Indiana’s legislature showed a small bit of sanity in getting a shipping law passed for Hoosier wineries before closing the most recent session.
Sen. Phil Boots, R-Crawfordsville, guided the legislation, removing the face-to-face requirement for Indiana wineries to ship wine to their customers. At one point, the licensing fee went from $100 annually to $500. That was plain and simple another case of the legislators bowing to the powerful liquor lobby, funded largely by alcohol distributors.
He urged supporters to keep the foot on the gas, and in the end the fee structure was set up on a graduating scale depending on production and alcohol shipped. A fair, if not arguably unnecessary, solution.
Indiana wineries could not be happier.
“When the law requiring an initial face-to-face transaction became effective, it literally destroyed our shipments to wine customers,” said Kim Doty, owner of French Lick Winery. “We lost 95 percent of our wine shipping sales. Our wine sold and shipped to customers in 2004 was about 10 percent of our total sales. Today with the face-to-face requirement, our shipping sales are less than one tenth of 1 percent of our total sales. This requirement has also had a negative impact on the growth of our wine club, with 99 percent of our wine club sales are shipped directly to the home.”
Again, that face-to-face requirement was added to legislation in 2008 as a token to the alcohol lobby but crippling, in particular, to small wineries.

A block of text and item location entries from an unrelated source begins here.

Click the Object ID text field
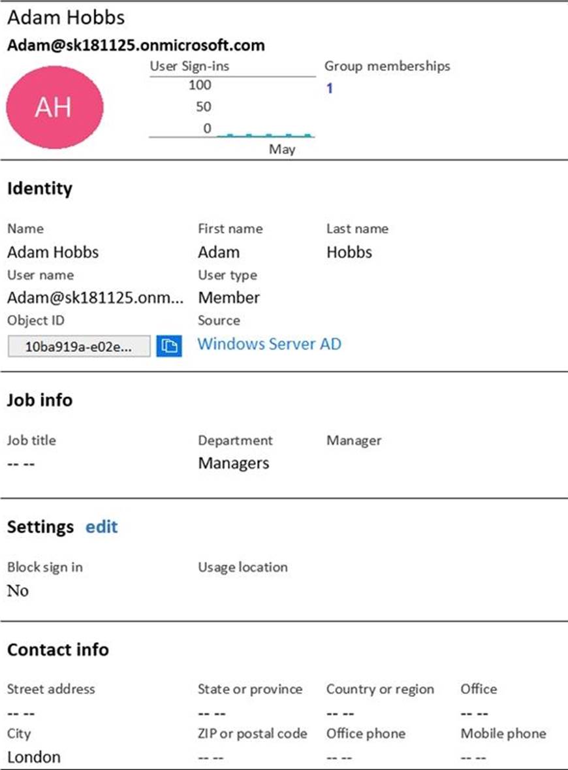The image size is (568, 770). click(79, 346)
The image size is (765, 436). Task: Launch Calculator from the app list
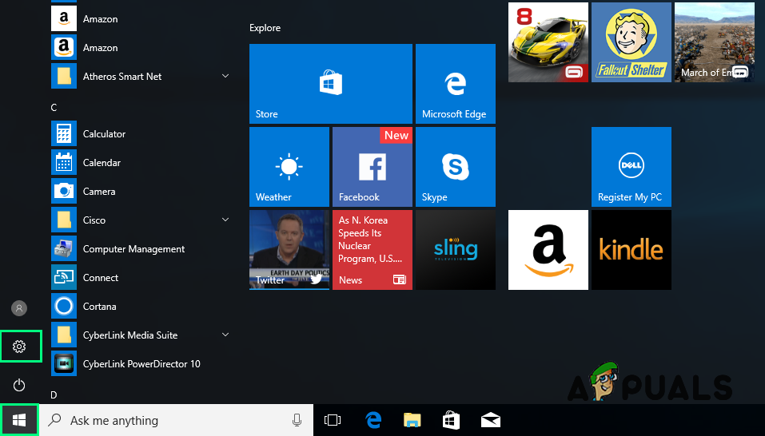(x=104, y=134)
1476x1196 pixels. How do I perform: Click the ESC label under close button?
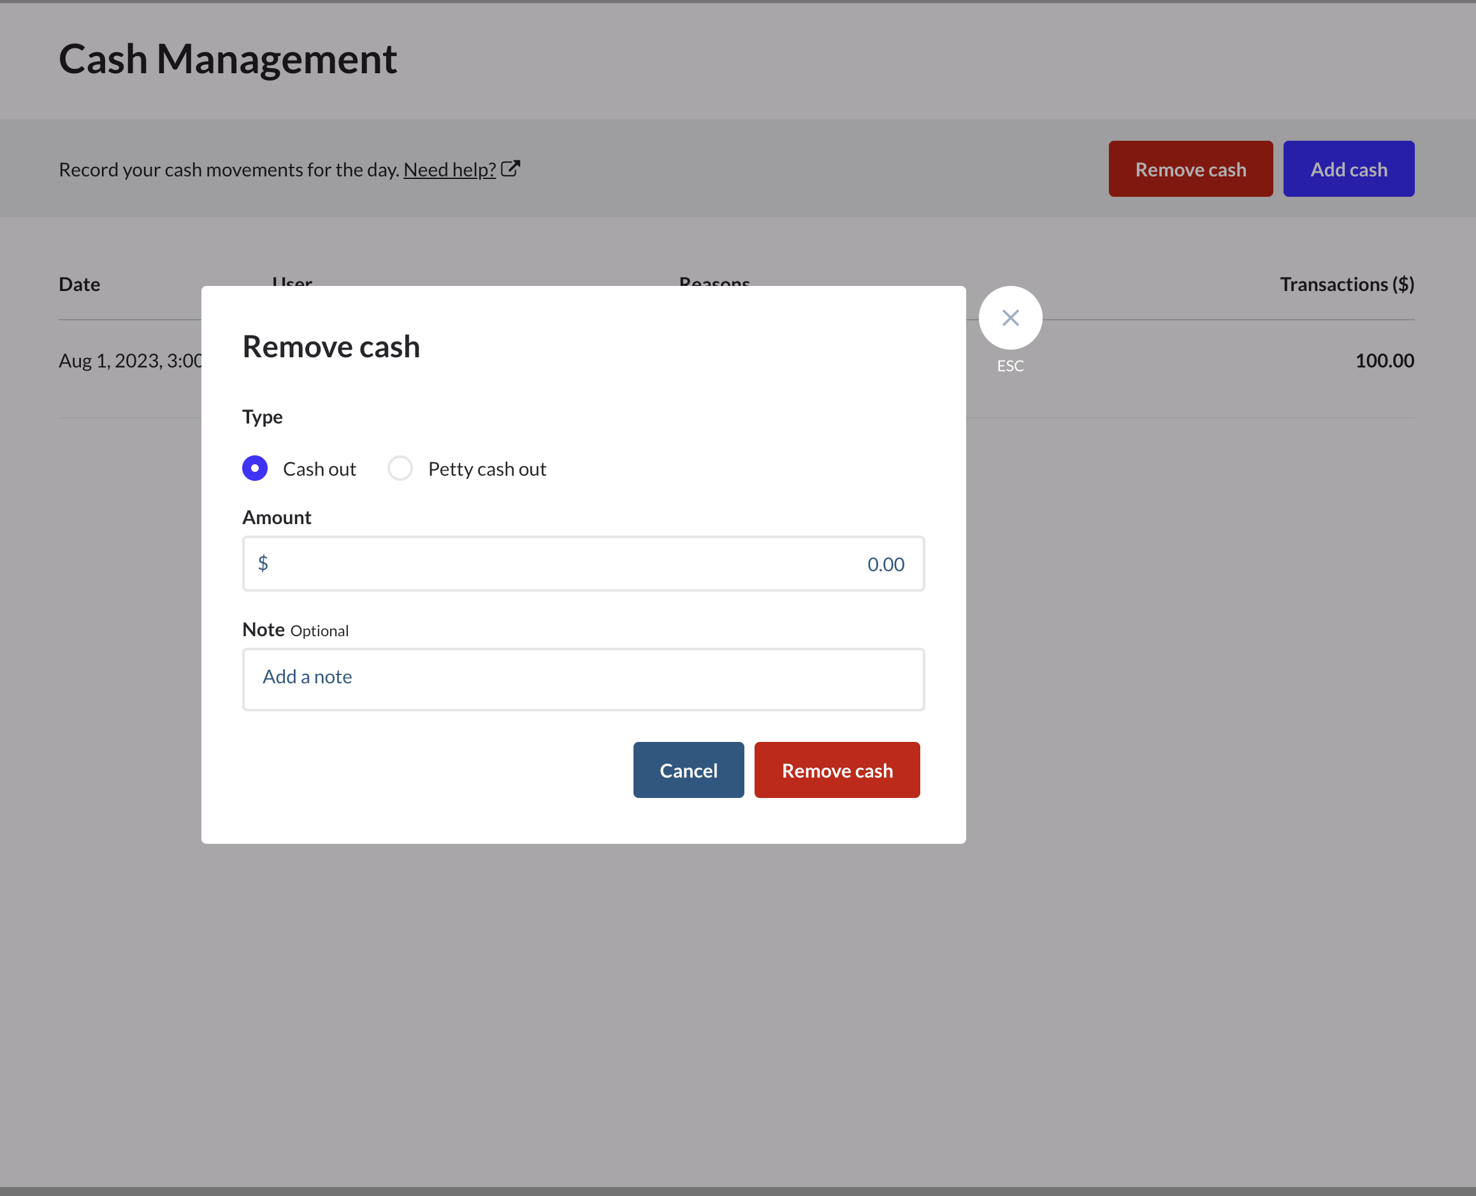coord(1010,366)
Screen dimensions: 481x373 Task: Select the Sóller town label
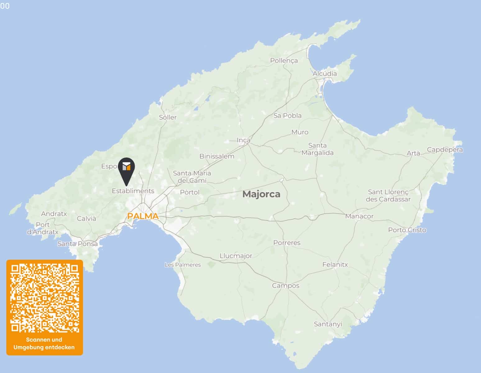point(167,117)
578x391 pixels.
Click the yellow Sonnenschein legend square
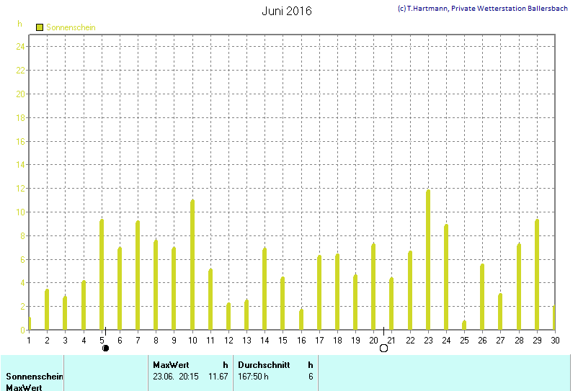(x=40, y=27)
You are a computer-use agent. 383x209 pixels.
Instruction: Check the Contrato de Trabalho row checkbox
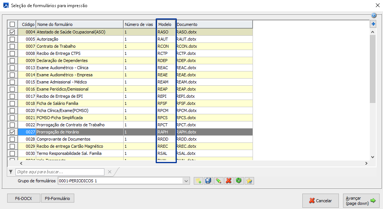(x=12, y=47)
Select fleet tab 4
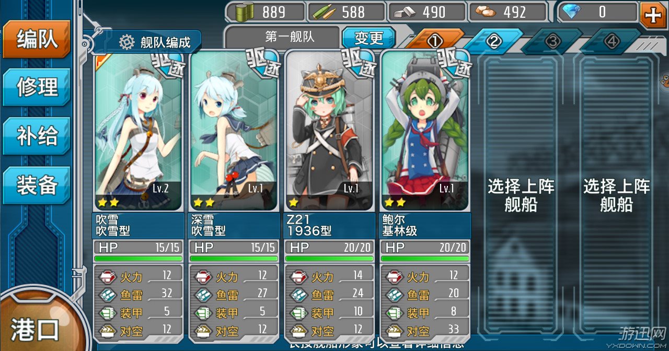Viewport: 669px width, 351px height. [612, 42]
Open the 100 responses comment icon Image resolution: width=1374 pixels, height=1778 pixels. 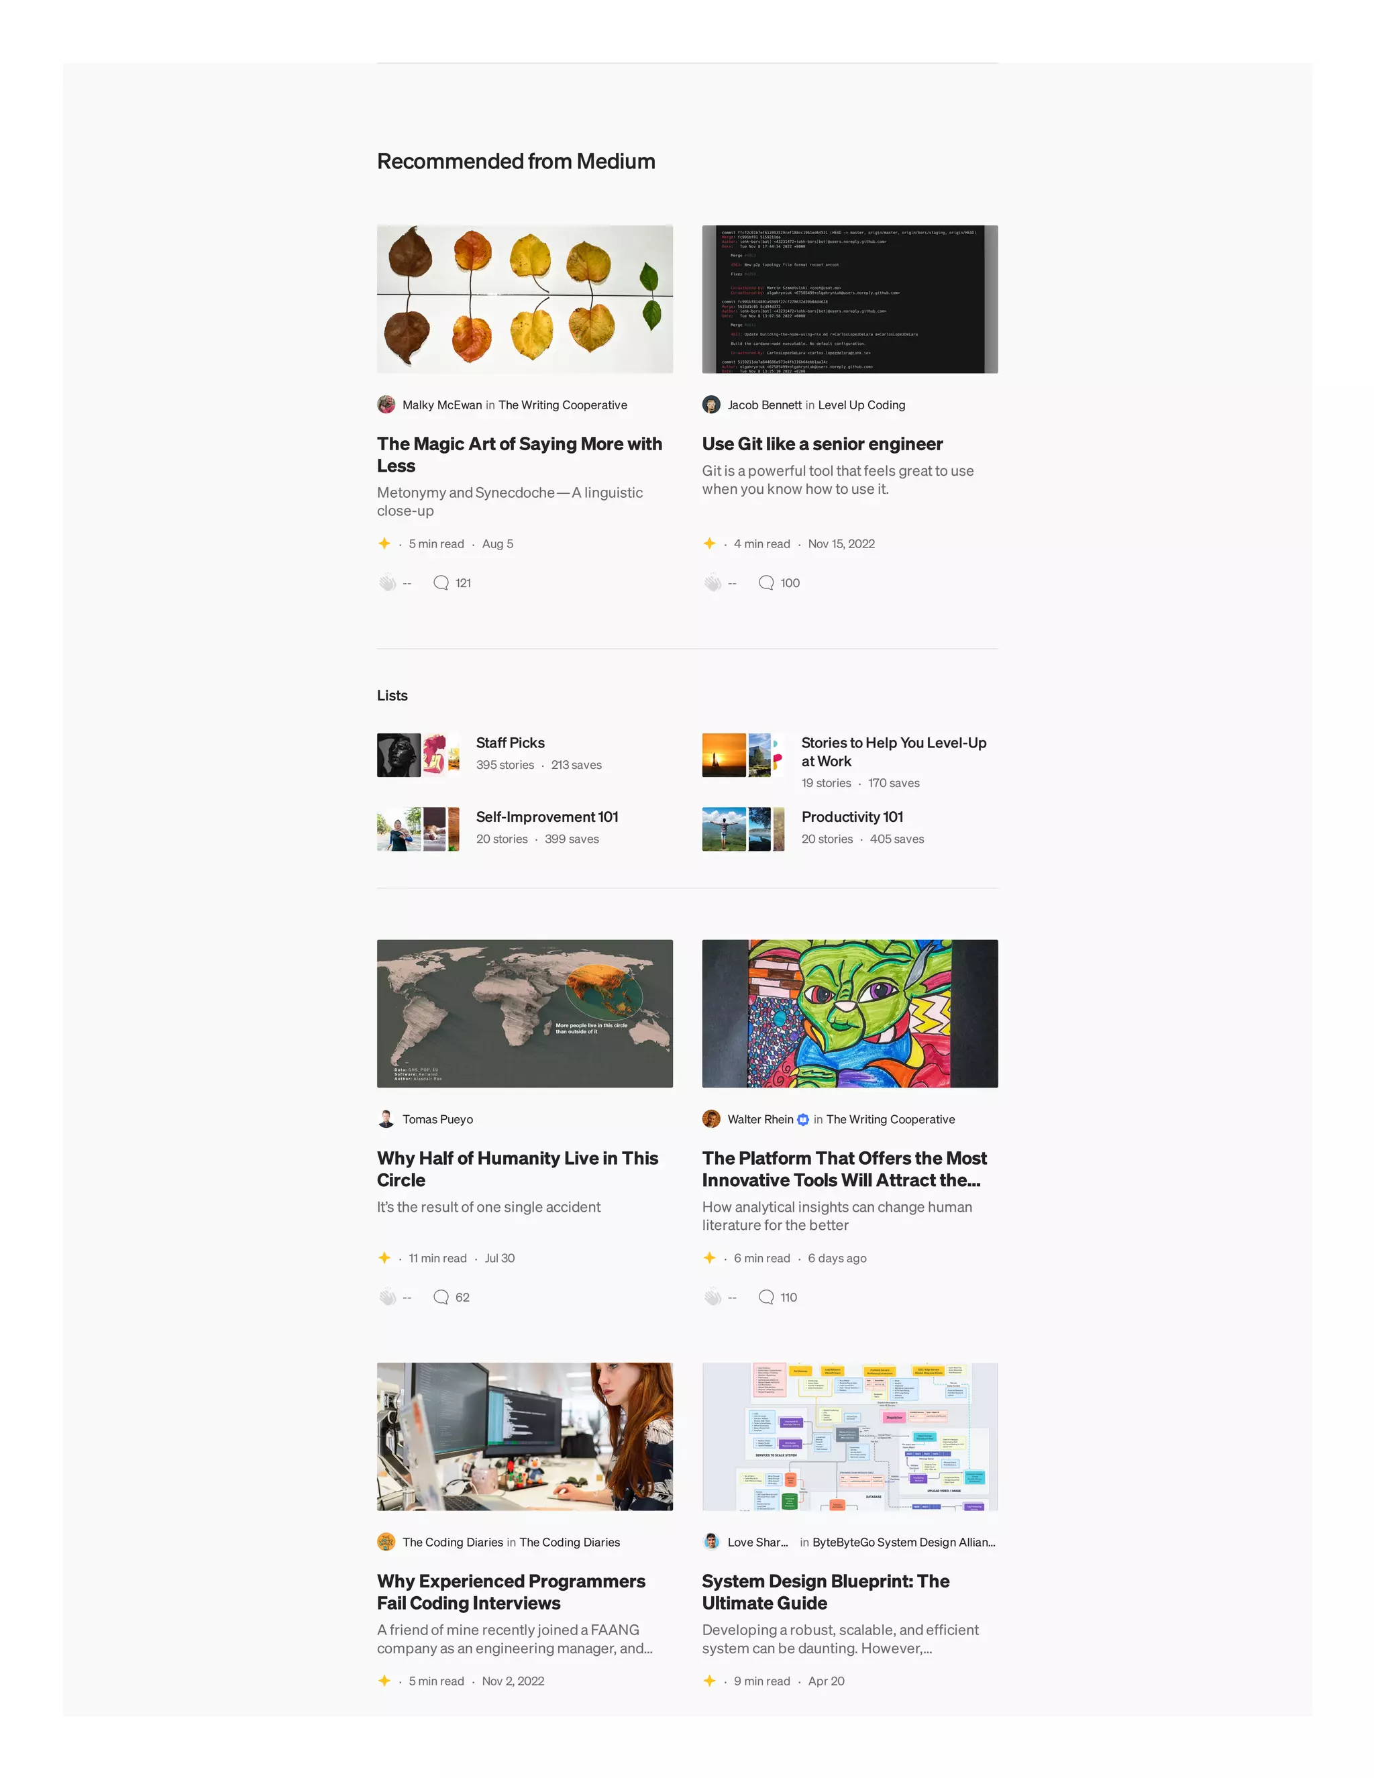point(766,583)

Wineries like French Lick were forced to play along but at a steep price. “We have accumulated over 5,400 completed verification forms to date. We would have sold and shipped at least twice that if not for the requirement.”
The new law requires age verification, but all shipping laws generally do. Wineries can meet the requirement by using an age verification delivery service like FedEx or UPS.
“We are thrilled with having the requirement rescinded,” Doty said. “Age verification will still be performed by the delivery company, and we will pay additional fees for this service. We are confident that our wine shipments are properly handled in accordance with Indiana’s age requirement for liquor.”
Jim Butler, Butler Vineyards near Bloomington, has long been one of the industry’s leading spokespersons and advocate for sanity in wine-shipping laws and more.
“We are basically back to where we were nine or 10 years ago,” Butler said. “With the face-to-face requirement we lost 90 percent of our shipping business. Perhaps now we can build it back. This is a nice step forward. It is always a battle of the titans at the Statehouse about alcohol issues, big money, big players. We are just little guys. It is one small step toward sanity.”
Sanity? That seldom happens with the legislature and liquor laws. Just look at what happened this year with Sunday sales. A simple law was mangled with requirements that would have retailers build walls in existing stores to sell alcohol on Sundays.
Fortunately, the legislature got it right for all Indiana wineries, big and small, in 2015.